Wed, Jul 14, 2004 - Page 8 News List

Storms are predictable, failings go uncorrected

By Ku Er-teh顧爾德

For a mere tropical storm, Mindulle brought considerable rain. Once again the people suf-

fered and everyone from students taking the university entrance examinations to landslide victims will blame the government. Whoever is to blame, taxpayers have the right to hold the government responsible.

During this disaster we saw none of the inertia or passing of the buck that we saw among government officials at the time of the Pachang Creek tragedy. Members of the central government traveled to inspect affected areas, and though there were complaints that legislators from different parties were not given equal opportunity to visit, and though there was anger over Minister of the Interior Su Jia-chyuan's (蘇嘉全) comments ("What's there to see with embankments? Just give some money."), officials dared not neglect their duty during a disaster of these proportions.

Su's comments are not what one would expect from an elected official, but we could also question the wisdom of agreeing to provide cash relief upon mere inspection of burst embankments without having more detailed information. Naturally, such relief was exactly what local residents and officials wanted -- government officials happily promising subsidies after seeing the disaster with their own eyes.

This calamity, however, has brought to light serious problems in the way the government makes decisions. It is not the slow reactions of a handful of politicians; it is problems with thinking and the system.

According to Taipower, several hydroelectric power plants along the Tachia River were damaged, with the cost estimated at NT$3 billion (US$88.9 million). The total cost of the damage was NT$10 billion. This amount is equal to one-sixtieth of the proposed budget for military purchases from the US, an expenditure that has stirred up controversy.

In light of the 921 Earthquake and Typhoon Toraji, why didn't Taipower prepare for a potential expenditure of NT$10 billion, knowing that another disaster could strike at any time?

In the aftermath of Mindulle's flooding, some officials in water resource agencies talking privately to the press have criticized the continued application of ecological engineering in areas affected by the 921 Earthquake, saying it has contributed to the landslides. This is very interesting indeed. Post-921 reconstruction has been going on for over four years. Has the lid been kept on criticism of eco-engineering, or have those that oppose it been guilty of dereliction of duty?

The public may not understand the pros and cons of eco-engineering, but can't we rest easy that the government gave it careful consideration before deciding to pursue it? Or could it be that the Ministry of the Interior failed to solicit expert advice?

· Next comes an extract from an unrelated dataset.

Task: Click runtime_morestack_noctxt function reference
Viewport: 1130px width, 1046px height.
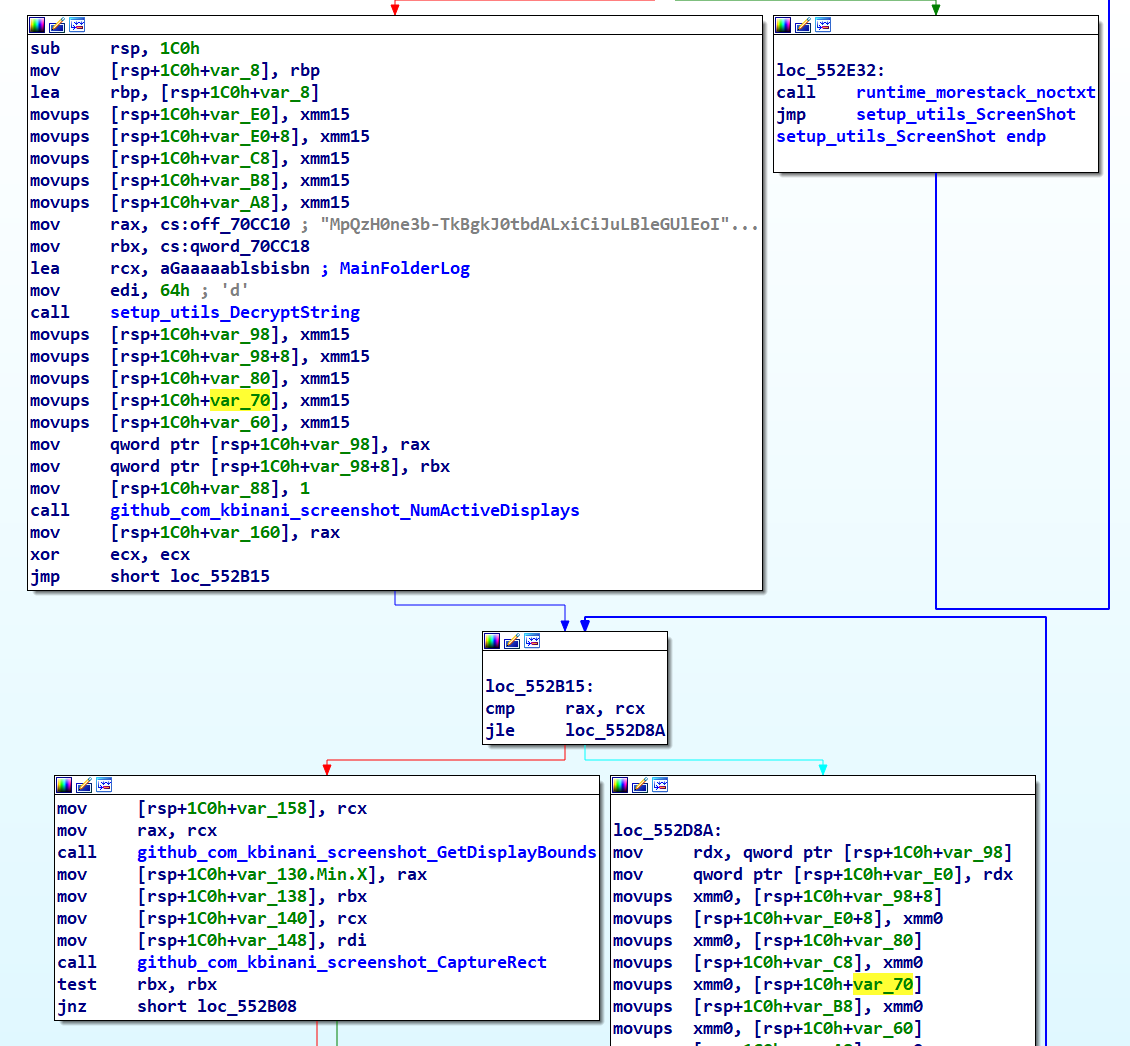Action: (975, 92)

It also could be that the fault does not lie in eco-engineering, but that some people who do not agree with the concept are using the situation as an opportunity to stir things up.

The College Entrance Examination Center, in explaining why it had vacillated about how to handle the examinations, said that this was the first typhoon situation it had dealt with and that it did not have a precedent to follow. More importantly, however, the center resorted to appeals of "fairness" that were in fact unfair, while educational reformers were complaining about the excessive influence of exams on education and were calling for more diversified enrollment procedures.